Your Microbiome vs Sleep

Great sleep could elude you until gut health is improved.

Your gut health is responsible for many factors that directly impact sleep:

  • nutrient absorption
  • brain chemistry
  • hormone production
  • detoxification
  • inflammation

Each of these can disrupt sleep, on their own.

And there’s one system that addresses them all: gut health.

These are all signs of aging and disease: high toxicity, low nutrient absorption, bad brain chemistry, poor hormonal production, and — most immediately egregious — inflammation.

The gut, the digestive tract — is perhaps the primary biological controller of the variables that affect sleep.

How is your gut health? If you’re like most human beings — it could improve.

And if your sleep is poor? Your gut health almost certainly needs help.

Heal the Gut

1

The Gut is Home to Microbes

Bacteria & Fungi

Your gut is full of microbial life.

These microbes digest your food, release enzymes, release nutrients, improve your immunity, break down toxins, and help regulate your nervous system, brain chemistry, and hormones.

In a healthy body these microbes are balanced, diverse in species, and beneficial.

Unfortunately, these microbes can turn on you. When you don’t have the right “bugs” in your gut, it can cause problems for the health of the entire system. If it gets bad enough, it can seriously threaten your ability to function normally.

We call this “dysbiosis” — when the health of the gut, and its microbes, is poor. The flora in your gut are no longer working in “symbiosis” with your body. Dysbiosis has set in.

Pathogen (Definition)

When microbes aren’t improving your health, they’re harming it — and we call that microbe a “pathogen.”

Some microbes are always pathogens (such as mycobacterium tuberculosis or stachybotrys chartarum). Many others are “opportunistic pathogens.” These microbes can be beneficial in a healthy body, but when the immune system weakens they can grow out of control.

In the gut, the body’s immune system — as well as other microbes present– work together to keep any species from becoming “too comfortable.”

2

Dysbiosis Means Inflammation

Your bloodstream needs to be clean — free of endotoxin and undigested food — for chronic inflammation to subside.

When bad flora become dominant enough in the gut, they can mal-digest nearly every bite of food you eat.  

This is what’s happening in so many of us who find that we — either suddenly, or slowly over time — tolerate fewer and fewer foods.

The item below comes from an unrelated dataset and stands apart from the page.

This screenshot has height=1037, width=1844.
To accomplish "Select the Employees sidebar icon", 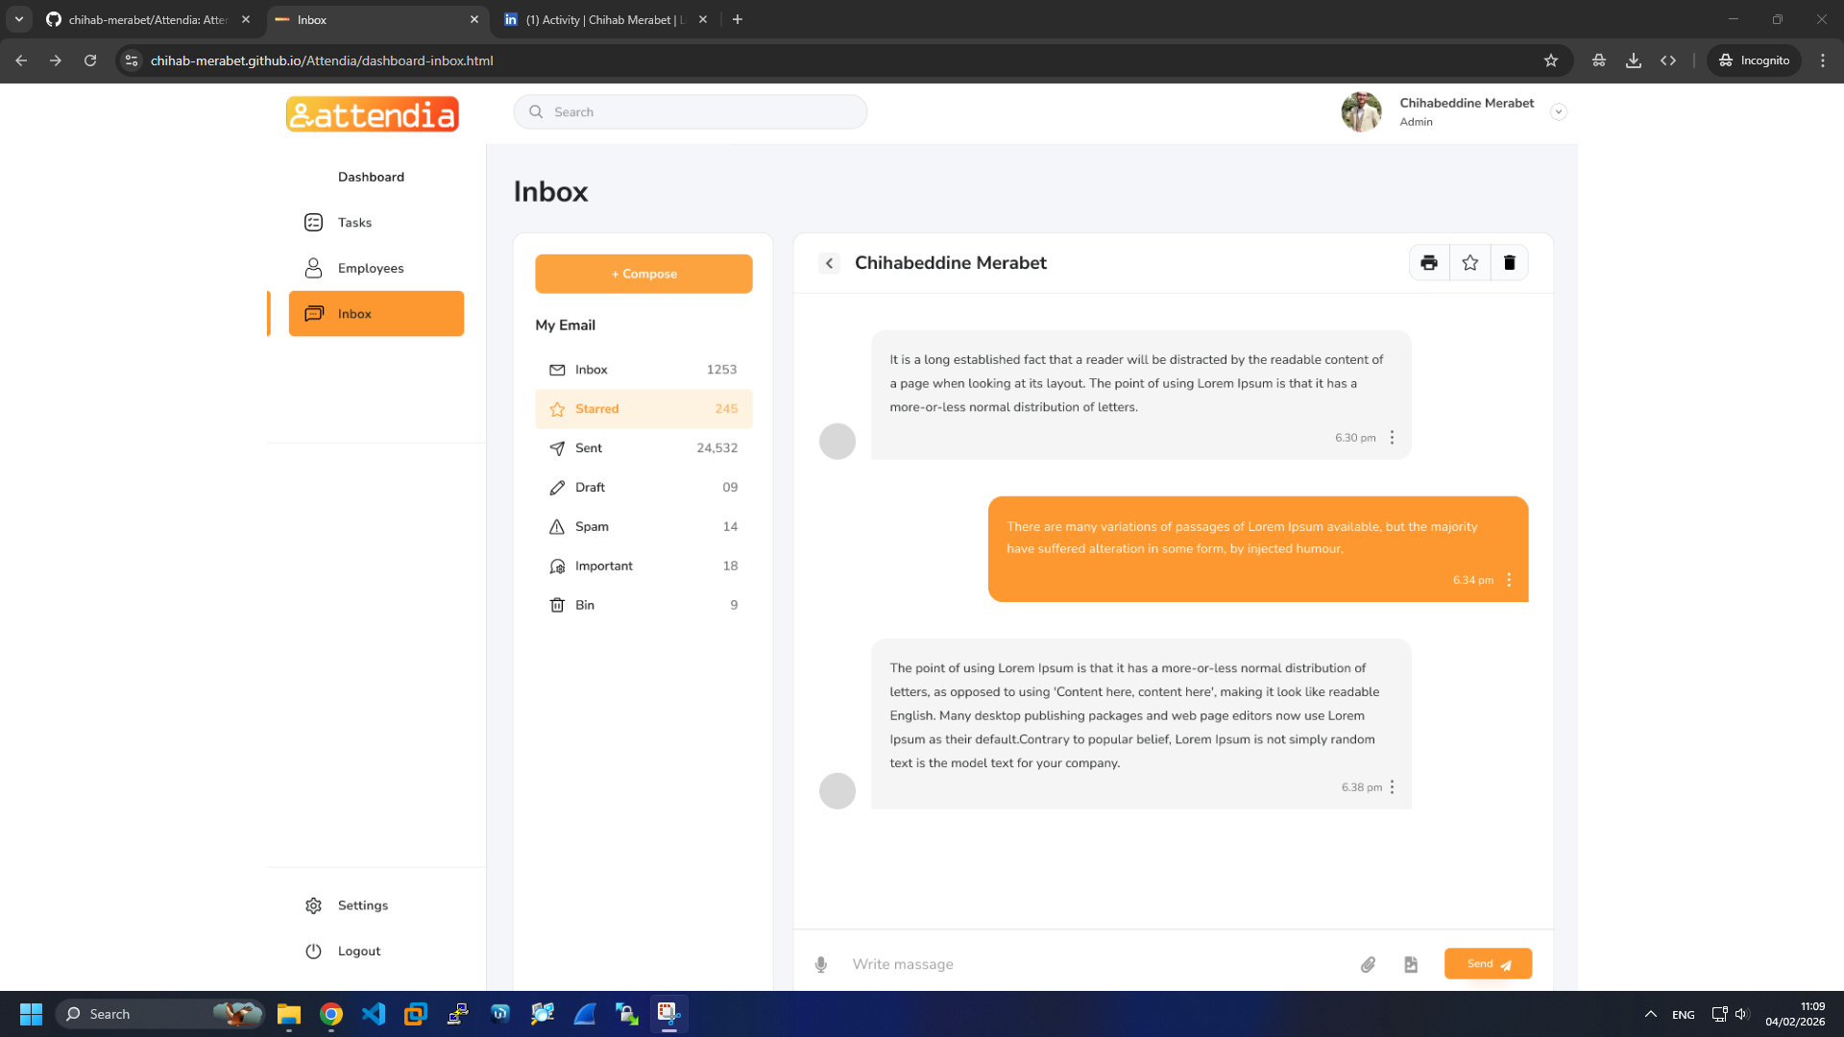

After digesting our food, these bad microbes release endotoxins — which pass the intestinal barrier and enter the bloodstream, causing an immune response: inflammation.

In poor gut health, proteins and fiber are often poorly broken down by the body’s enzymes and stomach acid. Therefore, they survive deeper into the colon than they otherwise would, causing excessive fermentation in the lower bowel (colon) by pathogenic microbes. 

The constant war of dysbiosis — every time food is eaten — leaves the body perpetually on edge, unable to calm down, unable to receive nutrients, and unable to sleep.

The war in the gut affects the entire body, and it must end for consistent, restorative sleep to resume.